Love to hear it Schwetty. Also like to see you around here trying to learn and get better. I am in the same boat starting a business with my wife right now. Been doing a lot of free work, but a lot of people are asking for our prices to hire us as well. We still have a long way to go and a lot to learn, but we are getting better slowly and surely. I don't think 6 years in college are necessary to be a good photographer. People and business skills are important as well, and I don't think only "photography" skills should be looked at when discussing "professional photogs".


----------



## Rekd (Nov 16, 2010)

Art of Emotion said:


> Rekd said:
> 
> 
> > In this day and age where technology is cheap exists the ability for anyone to buy a DSLR and "Go Pro" by taking fabulous shots right out of the camera.
> ...



Don't flatter yourself too much. This was directed at ALL the whiner-baby's complaining for the last several years about all the n00bie photogs coming around snatching up all the paying work. It's not "just" about you. 

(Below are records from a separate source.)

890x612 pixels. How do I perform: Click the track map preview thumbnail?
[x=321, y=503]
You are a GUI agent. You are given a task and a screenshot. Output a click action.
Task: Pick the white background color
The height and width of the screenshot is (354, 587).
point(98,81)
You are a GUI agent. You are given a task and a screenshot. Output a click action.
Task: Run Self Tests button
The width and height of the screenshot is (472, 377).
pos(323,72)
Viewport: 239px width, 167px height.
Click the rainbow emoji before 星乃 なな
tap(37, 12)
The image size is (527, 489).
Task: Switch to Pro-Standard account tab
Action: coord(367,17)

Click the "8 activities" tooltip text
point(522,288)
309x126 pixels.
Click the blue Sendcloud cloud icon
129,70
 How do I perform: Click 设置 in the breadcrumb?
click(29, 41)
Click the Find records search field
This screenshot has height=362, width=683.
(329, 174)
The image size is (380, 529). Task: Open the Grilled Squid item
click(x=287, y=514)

Little secret: I used to feel slightly bad for those insecure photogs when I first went pro. Now I just LOL. 

And be serious now, if you weren't finding yourself put out, offended, threatened, angry or even sad (and yes, "erked") about the massive influx of competition to the world of Professional Photography, why'd you post this topic to seek the condolences and compassion from others? 

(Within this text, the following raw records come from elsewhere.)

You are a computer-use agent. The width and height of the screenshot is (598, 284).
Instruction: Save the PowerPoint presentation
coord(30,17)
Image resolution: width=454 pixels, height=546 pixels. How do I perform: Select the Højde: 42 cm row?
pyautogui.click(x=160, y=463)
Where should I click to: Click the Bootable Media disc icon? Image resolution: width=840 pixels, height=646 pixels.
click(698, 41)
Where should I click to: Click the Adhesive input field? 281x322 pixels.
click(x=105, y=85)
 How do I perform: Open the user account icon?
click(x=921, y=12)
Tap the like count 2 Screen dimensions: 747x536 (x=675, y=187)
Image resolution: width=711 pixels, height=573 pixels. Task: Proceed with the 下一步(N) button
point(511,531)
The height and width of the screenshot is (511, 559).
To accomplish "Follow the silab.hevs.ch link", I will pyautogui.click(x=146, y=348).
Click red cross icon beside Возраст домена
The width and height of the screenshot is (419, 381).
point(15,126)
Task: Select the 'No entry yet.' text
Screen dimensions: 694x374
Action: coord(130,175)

> This one response stood out to me and honestly really *erked *me


:hugs:


----------



## Art of Emotion (Nov 16, 2010)

Rekd said:


> And be serious now, if you weren't finding yourself put out, offended, threatened, angry or even sad about the massive influx of competition to the world of Professional Photography, why'd you post this topic to seek the condolences and compassion from others?


I don't see these other people as competition most of whom don't live near me. So it's certainly not about the competition.  Consider it one of those little kid rants .  I guess the frustration comes out of the time I've put into photography.. Which in comparison to many of you is probably nothing. But I guess it saddens me how a lot of things in life take less 'brains'. However it's nice to come here and read up on those taking the time to hone their skills. It's admirable and has taught me a lot in the past few months. 

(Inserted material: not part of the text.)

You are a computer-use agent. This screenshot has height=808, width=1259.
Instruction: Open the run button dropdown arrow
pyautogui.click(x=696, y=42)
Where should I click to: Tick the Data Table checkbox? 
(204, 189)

I'll equate my thread to what  I see in the forum I regularly post in. Is this one of those topics that is brought up on an hourly basis that,  seasoned posters get annoyed with? If so my apologies. I guess the search tool does wonders. Please note I usually don't take anything personally especially when it comes to online forums. My post was out of line and emotion got the best of me. Where's my dunce hat!?! Emily hand it over!


----------



## ChevyBaby (Nov 16, 2010)

ooh my, everytime i open a thread in here it's turned into a heated arguement!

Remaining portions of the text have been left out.